Global Genes, NORD, and EURORDIS use their strong online presence to promote rare disease research and advocacy through social media campaigns and events.

Global Genes has also developed a series of RARE Toolkits on topics important to the rare disease community and try to educate and share best practices. They also host a series of RARE webinars and podcasts.


Connecting to Research

Rare disease research is hard because access to patient information is limited due to so few people with each condition. Also, many medical technologies are available through hospitals and specialists but some of the newer treatments and therapies are only offered through research and clinical trials. If you enroll in Simons Searchlight, our team will notify you about new research studies when they become available. Listed below are some online resources that you can use to find ongoing clinical trials.


Staying Alert to Information

Learning everything you can about the condition is an important next step in your journey. The resources below include information on research, policy, clinical trials and personal stories from patients and clinicians.

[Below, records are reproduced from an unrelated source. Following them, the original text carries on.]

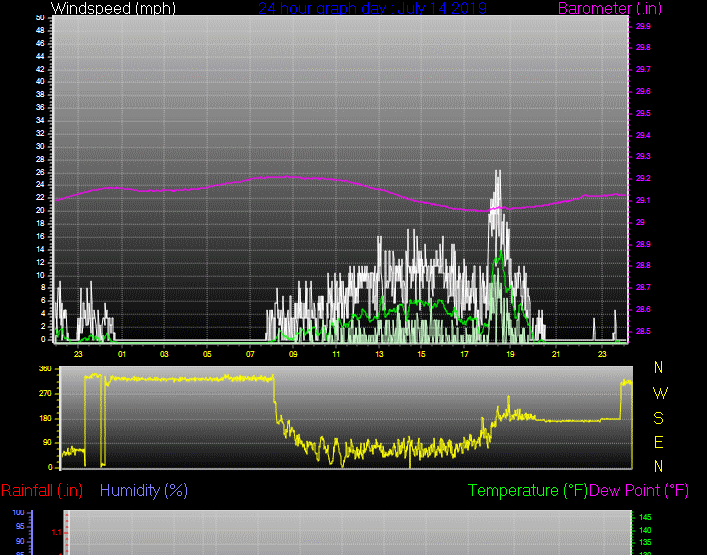Click the Dew Point (°F) label
This screenshot has width=707, height=555.
pyautogui.click(x=639, y=490)
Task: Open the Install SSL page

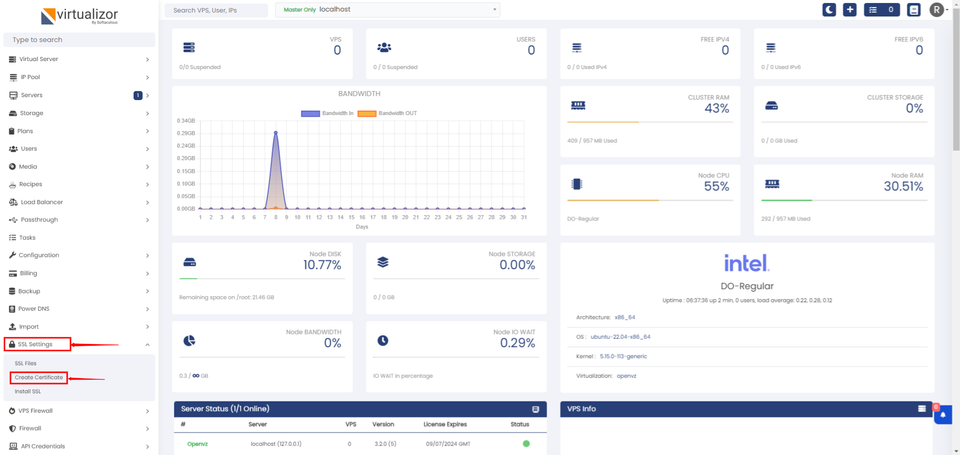Action: 28,392
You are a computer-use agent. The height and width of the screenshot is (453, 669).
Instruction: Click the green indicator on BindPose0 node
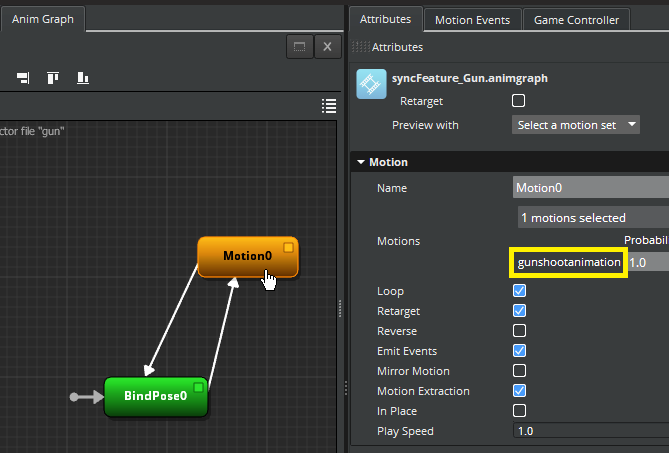(198, 387)
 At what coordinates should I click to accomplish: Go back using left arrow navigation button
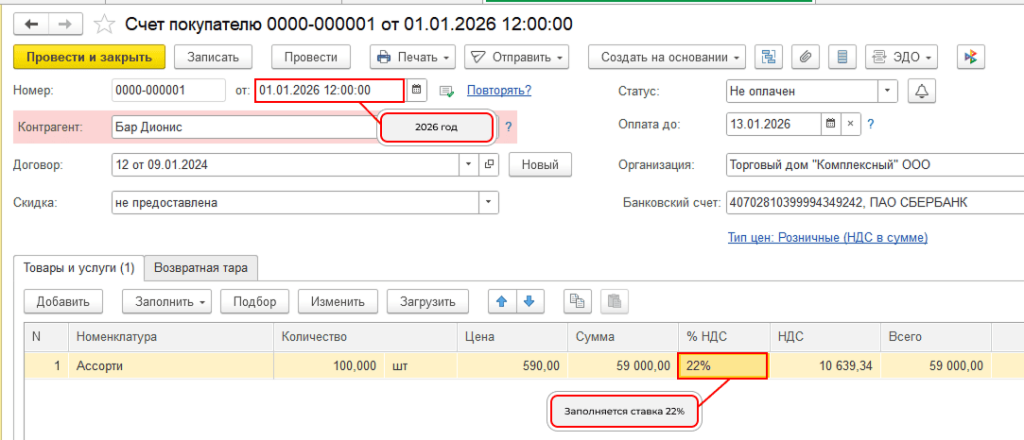point(32,22)
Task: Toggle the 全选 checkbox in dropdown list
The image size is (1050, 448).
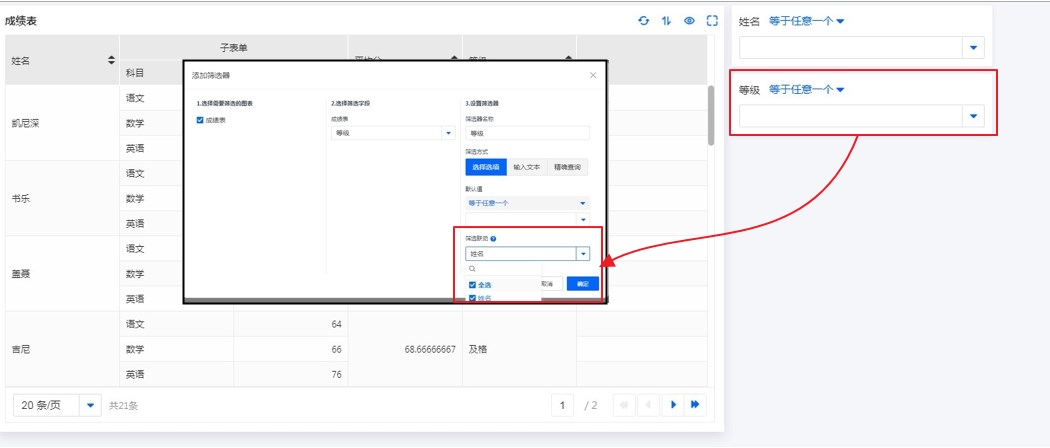Action: (x=473, y=285)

  • RARE Daily is a news bulletin generated by Global Genes aimed to eliminate the challenges of rare diseases through education and activism.
  • You may want to set up a Google Alert allowing you to receive email notifications any time Google finds new results on a topic that interests you.
  • You can also set up author publication or subject alerts from PubMed to be notified when a new journal article is published on a topic of interest. For more information visit here.

Additional Resources

Future Planning and Housing resources:

  • The ARC: a national community-based organization, with many local chapters, for people with intellectual and developmental disabilities. It is a great source for information on policy, disability rights, and services.

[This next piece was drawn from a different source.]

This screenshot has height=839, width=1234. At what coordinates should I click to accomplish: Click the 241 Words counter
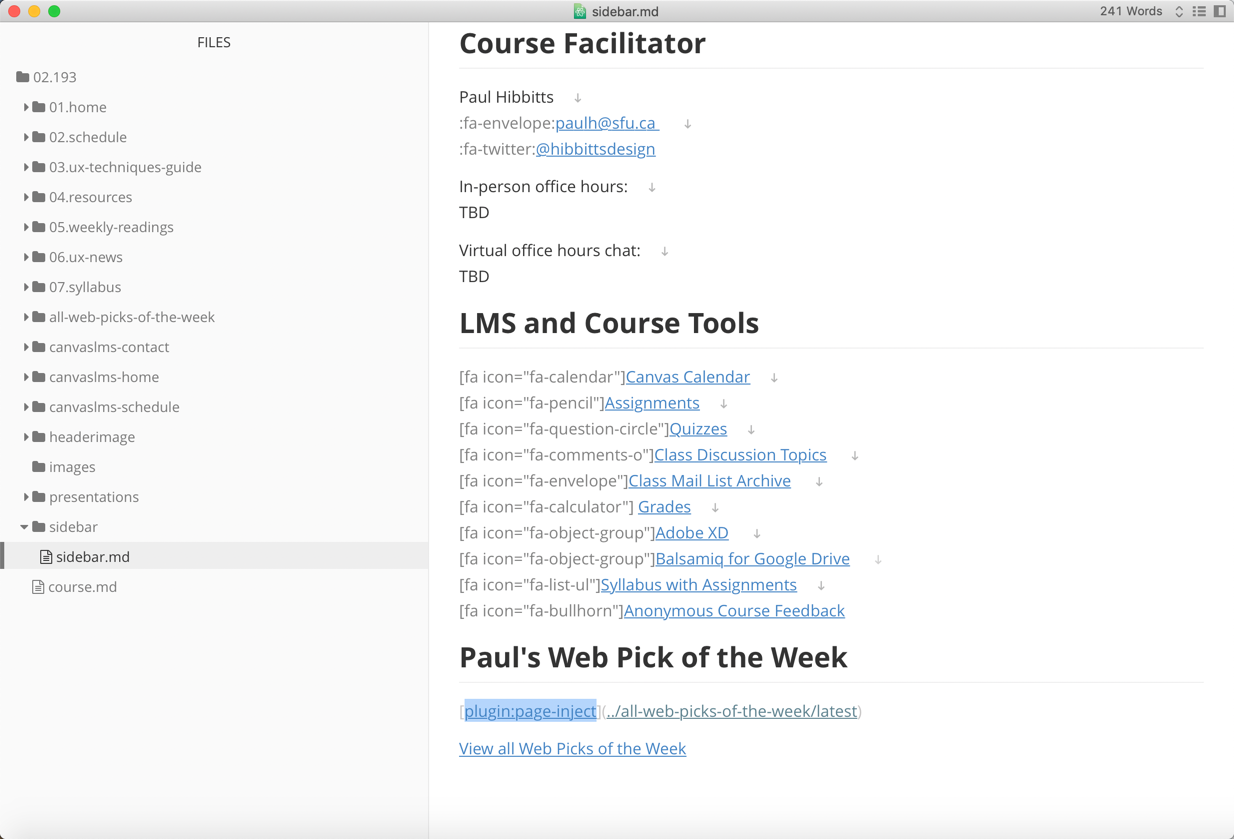click(1131, 11)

Peer Support and Mentorship:

  • The Friendship Circle: a non-profit organization that pairs teen volunteers with children, teens, and young adults with special needs for social programs.

Caregiver support:

  • Family Voices: a national organization that matches parents who have a child with a similar disability, chronic illness, health concern or to help with parenting issues. Please visit their website to find more information about your local chapter.

Sibling Support:

  • The Sibling Support Project: a non-profit organization aimed to support the brothers and sisters of people with special needs. Please visit their website to find more information about your local chapter.

Advocacy Organization:

  • Autism Speaks: An organization that sponsors autism research and conducts awareness and outreach activities aimed at families, government, and the community. They have a great index of resources, click “Resource Guide” on the top right-hand corner of the home page and select your state. They also have an Autism Response team that can provide assistance with local resources (ie. legal support, financial resources, provider recommendations etc.) and can be contacted at 888-288-4762.
  • Easter Seals: A non-profit organization with services including; early intervention, inclusive childcare, medical rehabilitation and autism services for young children and their families; job training and coaching, employment placement and transportation services for adults with disabilities, including veterans; transitioning military, veterans and their families, adult day services and employment opportunities for older adults – and much more.